Feb 25, 2011


International racing and stallion shuttles have advanced from "wave of the future" to a new way of doing business. After decades of isolation South Africa wants in.

As an invitee to Cape Town's finest hour of sales and graded racing I was duly impressed by the quality of the runners and the enthusiasm of the 50,000 odd patrons who cheered them on.

Scotch distiller J&B sponsored the racing at Kenilworth, a world class facility a few miles from downtown Cape Town. "The Met" is contested over 10 furlongs of turf and was taken down this year with a gritty performance by 20-to-1 chance Past Master, a son of the prolific Jet Master.
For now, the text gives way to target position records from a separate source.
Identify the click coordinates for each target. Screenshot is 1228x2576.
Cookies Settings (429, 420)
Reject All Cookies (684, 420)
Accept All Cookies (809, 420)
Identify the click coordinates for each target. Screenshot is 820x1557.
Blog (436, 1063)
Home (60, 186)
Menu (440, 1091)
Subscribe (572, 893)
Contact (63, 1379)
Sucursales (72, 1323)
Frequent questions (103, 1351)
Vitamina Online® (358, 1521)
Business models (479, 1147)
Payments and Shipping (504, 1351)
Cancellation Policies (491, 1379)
Jet Master is a grandson of Northern Dancer and he came to the fore in part by accident as happens on occasion in Thoroughbred breeding.

Jet Master was the subject of a difference of opinion between a husband and wife when sent through a yearling sale. The man did not wish to own the horse but the wife did. He put a $10,000 limit on the bidding, the wife went to $15,000 and secured the horse and he wouldn't speak to her for a week, so the story went on S. Africa television.

Jet Master won 17 of 24 starts to earn a chance at stud and he has flourished at distances from six to 10 furlongs.

TBA officials deemed the week a smashing success in the sales ring and at the track.
Hopes are high that administrative issues can be resolved soon that will reduce lengthy quarantines of up to 90 days trimmed to a fortnight. Horsemen there support creation of a $1-2 million US international race once protocols are in place to eliminate the scourge of African sleeping sickness.

The sale was a two day affair and most folks seemed optimistic about its maiden voyage in the indoor arena of a convention center. Close attention was paid to the progeny of Trippi, a bonafide success in America who figures to show his stuff early as a son of the speedy End Sweep, himself exported to good effect in Japan.

The bidding took some time to heat up but John O'Kelly arrived on the rostrum to show the way. The Brussels resident is a fixture at European auctions and I consider him the greatest showman cum salesman in the game. I was selling horses at Newmarket under our Four Star Sales banner when John continually pulled rabbits from hats.

On one occasion he plied bids from a trio of buyers, a Frenchman, an Argentine and an Englishman, all in their native tongue and without missing a beat. Whoever signed up O'Kelly ought to get a medal.

Past Master has been dominant sire for a number of years in S. Africa, accounting for no less than 31 yearlings catalogued at the sale put on for the first time by the Thoroughbed Breeders Association.

Golf great Gary Player had three by Jet Master and another by Fort Wood (sire of Horse Chestnut) in the sale. A regular visitor to Lexington over the years due to his passion for Thoroughbreds, he was not on the premises due to a golf commitment in Abu Dabhi.

A former Lexingtonian named Rachel Harrington looks after the Player yearlings.
A mare bred by Player won the last race on The Met card with a 6-year-old mare named Sangria Girl who captured the G II Reserve Stayer. The winner was sired by onetime US stallion Wolfhound who once stood at Lane's End in Kentucky

As we boarded the bus to leave I congratulated Rachel and berated myself that I had let a longshot get away. Enough J&B clouded my mind enough
to miss the fact that Sangria Girlwas 20-to-1

"All you had to do was ask,"said Rachel. " We won this race last year and had pointed her for this race."

The day concluded with some intramural festivities whereby a sizeable portion of the crowd doffs their kit (that's the way they talk) and sprint (if you could call it that) down the stretch to the winning post. Merciful darkness fell.

My travelling companion was Pam Parker, a noteworthy artist and photographer back in Seattle. We spent the next three days sampling the South African culture in 80 degree weather while the US was in a deep freeze. We puzzled over penguins walking along the beach in such heat. The horses were impressive, as was the wine, the food, the hospitality, mountains, beaches.

Some business was done. I made a fairly limp bid on Hip 126 because I used to own her kin Mille et Une. She brought $90,000 US.

Countryman Barry Irwin bought seven for his partners and Irish horsemen Ben McElroy bought a pair meant for Irish interests.